_DIRECTIVE_
In the rows below, swap every "Locate an element on the screen" for "Find an element on the display" and reproduce everything else unchanged.

** Start of EXTRACTED ENTRIES **

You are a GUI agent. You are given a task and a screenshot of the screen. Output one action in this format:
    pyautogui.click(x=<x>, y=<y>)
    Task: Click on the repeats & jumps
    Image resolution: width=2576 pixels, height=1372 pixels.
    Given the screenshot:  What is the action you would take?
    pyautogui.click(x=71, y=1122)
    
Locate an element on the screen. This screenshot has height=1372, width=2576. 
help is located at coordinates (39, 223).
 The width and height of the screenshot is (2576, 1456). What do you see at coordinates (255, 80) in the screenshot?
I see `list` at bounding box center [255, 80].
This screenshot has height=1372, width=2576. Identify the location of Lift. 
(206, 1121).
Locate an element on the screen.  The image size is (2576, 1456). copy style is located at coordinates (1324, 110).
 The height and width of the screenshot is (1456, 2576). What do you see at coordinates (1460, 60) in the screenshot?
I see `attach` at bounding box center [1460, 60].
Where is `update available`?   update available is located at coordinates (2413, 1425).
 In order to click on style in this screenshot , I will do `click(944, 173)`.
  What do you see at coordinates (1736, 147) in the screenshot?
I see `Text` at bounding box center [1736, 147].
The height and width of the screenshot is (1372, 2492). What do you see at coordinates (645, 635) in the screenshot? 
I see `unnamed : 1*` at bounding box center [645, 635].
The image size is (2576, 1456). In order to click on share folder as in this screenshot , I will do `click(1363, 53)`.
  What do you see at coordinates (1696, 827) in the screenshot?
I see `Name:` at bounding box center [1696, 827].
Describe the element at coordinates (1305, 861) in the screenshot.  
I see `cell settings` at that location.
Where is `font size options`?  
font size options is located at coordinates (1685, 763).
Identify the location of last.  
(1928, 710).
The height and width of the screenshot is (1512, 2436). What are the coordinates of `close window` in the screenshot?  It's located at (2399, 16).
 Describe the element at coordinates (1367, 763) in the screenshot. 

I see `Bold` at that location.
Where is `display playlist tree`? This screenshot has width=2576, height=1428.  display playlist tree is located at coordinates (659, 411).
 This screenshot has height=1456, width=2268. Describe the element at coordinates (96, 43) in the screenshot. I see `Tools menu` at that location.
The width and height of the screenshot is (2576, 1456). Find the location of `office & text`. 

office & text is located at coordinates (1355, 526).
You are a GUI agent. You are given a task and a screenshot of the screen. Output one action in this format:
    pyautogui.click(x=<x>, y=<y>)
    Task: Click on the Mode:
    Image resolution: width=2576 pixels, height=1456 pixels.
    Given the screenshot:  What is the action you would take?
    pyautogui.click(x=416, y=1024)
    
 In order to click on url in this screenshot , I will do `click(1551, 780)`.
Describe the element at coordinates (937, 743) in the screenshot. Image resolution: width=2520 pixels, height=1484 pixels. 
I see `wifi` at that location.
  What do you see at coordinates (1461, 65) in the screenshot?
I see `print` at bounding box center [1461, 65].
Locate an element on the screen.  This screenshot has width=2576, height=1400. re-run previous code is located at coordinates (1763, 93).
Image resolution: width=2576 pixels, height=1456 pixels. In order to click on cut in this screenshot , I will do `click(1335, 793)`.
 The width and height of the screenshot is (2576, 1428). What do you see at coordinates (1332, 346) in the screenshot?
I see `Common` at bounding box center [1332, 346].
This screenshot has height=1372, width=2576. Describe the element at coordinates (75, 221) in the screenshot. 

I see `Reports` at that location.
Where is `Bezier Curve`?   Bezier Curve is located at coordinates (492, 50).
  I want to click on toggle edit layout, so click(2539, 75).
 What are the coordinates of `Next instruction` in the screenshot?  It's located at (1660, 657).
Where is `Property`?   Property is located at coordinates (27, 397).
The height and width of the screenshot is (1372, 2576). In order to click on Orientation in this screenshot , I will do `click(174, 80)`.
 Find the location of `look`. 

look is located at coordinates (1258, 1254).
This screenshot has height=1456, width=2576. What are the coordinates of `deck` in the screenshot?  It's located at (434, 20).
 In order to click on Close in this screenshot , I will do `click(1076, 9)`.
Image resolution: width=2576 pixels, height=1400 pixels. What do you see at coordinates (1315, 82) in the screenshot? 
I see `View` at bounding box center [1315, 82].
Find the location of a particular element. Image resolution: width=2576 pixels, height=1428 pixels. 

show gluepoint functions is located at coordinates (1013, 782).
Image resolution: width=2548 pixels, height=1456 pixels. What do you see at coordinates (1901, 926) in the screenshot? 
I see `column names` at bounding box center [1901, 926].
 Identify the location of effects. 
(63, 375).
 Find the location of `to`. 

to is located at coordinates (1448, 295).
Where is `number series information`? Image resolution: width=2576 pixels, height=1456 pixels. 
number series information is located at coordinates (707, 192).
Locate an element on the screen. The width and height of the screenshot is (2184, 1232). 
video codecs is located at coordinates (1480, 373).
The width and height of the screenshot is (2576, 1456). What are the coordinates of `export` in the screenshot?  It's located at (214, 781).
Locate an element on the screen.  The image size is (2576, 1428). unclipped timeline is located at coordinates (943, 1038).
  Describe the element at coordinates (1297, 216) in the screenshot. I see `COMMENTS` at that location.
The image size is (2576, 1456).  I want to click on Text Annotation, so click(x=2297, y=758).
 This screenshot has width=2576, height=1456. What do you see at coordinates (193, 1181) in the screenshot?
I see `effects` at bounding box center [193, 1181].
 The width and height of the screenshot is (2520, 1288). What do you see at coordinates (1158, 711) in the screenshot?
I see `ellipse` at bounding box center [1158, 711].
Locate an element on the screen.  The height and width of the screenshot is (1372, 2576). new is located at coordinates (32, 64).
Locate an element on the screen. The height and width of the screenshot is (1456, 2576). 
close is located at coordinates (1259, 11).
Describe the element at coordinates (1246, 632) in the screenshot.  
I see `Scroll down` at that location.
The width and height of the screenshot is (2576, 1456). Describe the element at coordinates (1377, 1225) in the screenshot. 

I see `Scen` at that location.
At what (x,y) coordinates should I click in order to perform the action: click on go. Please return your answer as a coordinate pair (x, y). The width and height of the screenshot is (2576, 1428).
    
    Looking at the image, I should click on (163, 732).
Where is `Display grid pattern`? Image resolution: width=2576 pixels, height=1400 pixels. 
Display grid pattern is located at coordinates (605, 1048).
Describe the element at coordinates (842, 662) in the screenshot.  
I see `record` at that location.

** End of EXTRACTED ENTRIES **

_THE ANSWER_
You are a GUI agent. You are given a task and a screenshot of the screen. Output one action in this format:
    pyautogui.click(x=<x>, y=<y>)
    Task: Click on the repeats & jumps
    Image resolution: width=2576 pixels, height=1372 pixels.
    Given the screenshot:  What is the action you would take?
    pyautogui.click(x=71, y=1122)
    
Find an element on the display. This screenshot has height=1372, width=2576. 
help is located at coordinates (39, 223).
 The width and height of the screenshot is (2576, 1456). What do you see at coordinates (255, 80) in the screenshot?
I see `list` at bounding box center [255, 80].
This screenshot has height=1372, width=2576. Identify the location of Lift. 
(206, 1121).
Find an element on the display.  The image size is (2576, 1456). copy style is located at coordinates (1324, 110).
 The height and width of the screenshot is (1456, 2576). What do you see at coordinates (1460, 60) in the screenshot?
I see `attach` at bounding box center [1460, 60].
Where is `update available`?   update available is located at coordinates (2413, 1425).
 In order to click on style in this screenshot , I will do `click(944, 173)`.
  What do you see at coordinates (1736, 147) in the screenshot?
I see `Text` at bounding box center [1736, 147].
The height and width of the screenshot is (1372, 2492). What do you see at coordinates (645, 635) in the screenshot? 
I see `unnamed : 1*` at bounding box center [645, 635].
The image size is (2576, 1456). In order to click on share folder as in this screenshot , I will do `click(1363, 53)`.
  What do you see at coordinates (1696, 827) in the screenshot?
I see `Name:` at bounding box center [1696, 827].
Describe the element at coordinates (1305, 861) in the screenshot.  
I see `cell settings` at that location.
Where is `font size options`?  
font size options is located at coordinates (1685, 763).
Identify the location of last.  
(1928, 710).
The height and width of the screenshot is (1512, 2436). What are the coordinates of `close window` in the screenshot?  It's located at (2399, 16).
 Describe the element at coordinates (1367, 763) in the screenshot. 

I see `Bold` at that location.
Where is `display playlist tree`? This screenshot has width=2576, height=1428.  display playlist tree is located at coordinates (659, 411).
 This screenshot has height=1456, width=2268. Describe the element at coordinates (96, 43) in the screenshot. I see `Tools menu` at that location.
The width and height of the screenshot is (2576, 1456). Find the location of `office & text`. 

office & text is located at coordinates (1355, 526).
You are a GUI agent. You are given a task and a screenshot of the screen. Output one action in this format:
    pyautogui.click(x=<x>, y=<y>)
    Task: Click on the Mode:
    Image resolution: width=2576 pixels, height=1456 pixels.
    Given the screenshot:  What is the action you would take?
    pyautogui.click(x=416, y=1024)
    
 In order to click on url in this screenshot , I will do `click(1551, 780)`.
Describe the element at coordinates (937, 743) in the screenshot. Image resolution: width=2520 pixels, height=1484 pixels. 
I see `wifi` at that location.
  What do you see at coordinates (1461, 65) in the screenshot?
I see `print` at bounding box center [1461, 65].
Find an element on the display.  This screenshot has width=2576, height=1400. re-run previous code is located at coordinates (1763, 93).
Image resolution: width=2576 pixels, height=1456 pixels. In order to click on cut in this screenshot , I will do `click(1335, 793)`.
 The width and height of the screenshot is (2576, 1428). What do you see at coordinates (1332, 346) in the screenshot?
I see `Common` at bounding box center [1332, 346].
This screenshot has height=1372, width=2576. Describe the element at coordinates (75, 221) in the screenshot. 

I see `Reports` at that location.
Where is `Bezier Curve`?   Bezier Curve is located at coordinates (492, 50).
  I want to click on toggle edit layout, so click(2539, 75).
 What are the coordinates of `Next instruction` in the screenshot?  It's located at (1660, 657).
Where is `Property`?   Property is located at coordinates (27, 397).
The height and width of the screenshot is (1372, 2576). In order to click on Orientation in this screenshot , I will do `click(174, 80)`.
 Find the location of `look`. 

look is located at coordinates (1258, 1254).
This screenshot has height=1456, width=2576. What are the coordinates of `deck` in the screenshot?  It's located at (434, 20).
 In order to click on Close in this screenshot , I will do `click(1076, 9)`.
Image resolution: width=2576 pixels, height=1400 pixels. What do you see at coordinates (1315, 82) in the screenshot? 
I see `View` at bounding box center [1315, 82].
Find the location of a particular element. Image resolution: width=2576 pixels, height=1428 pixels. 

show gluepoint functions is located at coordinates (1013, 782).
Image resolution: width=2548 pixels, height=1456 pixels. What do you see at coordinates (1901, 926) in the screenshot? 
I see `column names` at bounding box center [1901, 926].
 Identify the location of effects. 
(63, 375).
 Find the location of `to`. 

to is located at coordinates (1448, 295).
Where is `number series information`? Image resolution: width=2576 pixels, height=1456 pixels. 
number series information is located at coordinates (707, 192).
Find an element on the display. The width and height of the screenshot is (2184, 1232). 
video codecs is located at coordinates (1480, 373).
The width and height of the screenshot is (2576, 1456). What are the coordinates of `export` in the screenshot?  It's located at (214, 781).
Find an element on the display.  The image size is (2576, 1428). unclipped timeline is located at coordinates (943, 1038).
  Describe the element at coordinates (1297, 216) in the screenshot. I see `COMMENTS` at that location.
The image size is (2576, 1456).  I want to click on Text Annotation, so click(x=2297, y=758).
 This screenshot has width=2576, height=1456. What do you see at coordinates (193, 1181) in the screenshot?
I see `effects` at bounding box center [193, 1181].
 The width and height of the screenshot is (2520, 1288). What do you see at coordinates (1158, 711) in the screenshot?
I see `ellipse` at bounding box center [1158, 711].
Find an element on the display.  The height and width of the screenshot is (1372, 2576). new is located at coordinates (32, 64).
Find an element on the display. The height and width of the screenshot is (1456, 2576). 
close is located at coordinates (1259, 11).
Describe the element at coordinates (1246, 632) in the screenshot.  
I see `Scroll down` at that location.
The width and height of the screenshot is (2576, 1456). Describe the element at coordinates (1377, 1225) in the screenshot. 

I see `Scen` at that location.
At what (x,y) coordinates should I click in order to perform the action: click on go. Please return your answer as a coordinate pair (x, y). The width and height of the screenshot is (2576, 1428).
    
    Looking at the image, I should click on (163, 732).
Where is `Display grid pattern`? Image resolution: width=2576 pixels, height=1400 pixels. 
Display grid pattern is located at coordinates (605, 1048).
Describe the element at coordinates (842, 662) in the screenshot.  
I see `record` at that location.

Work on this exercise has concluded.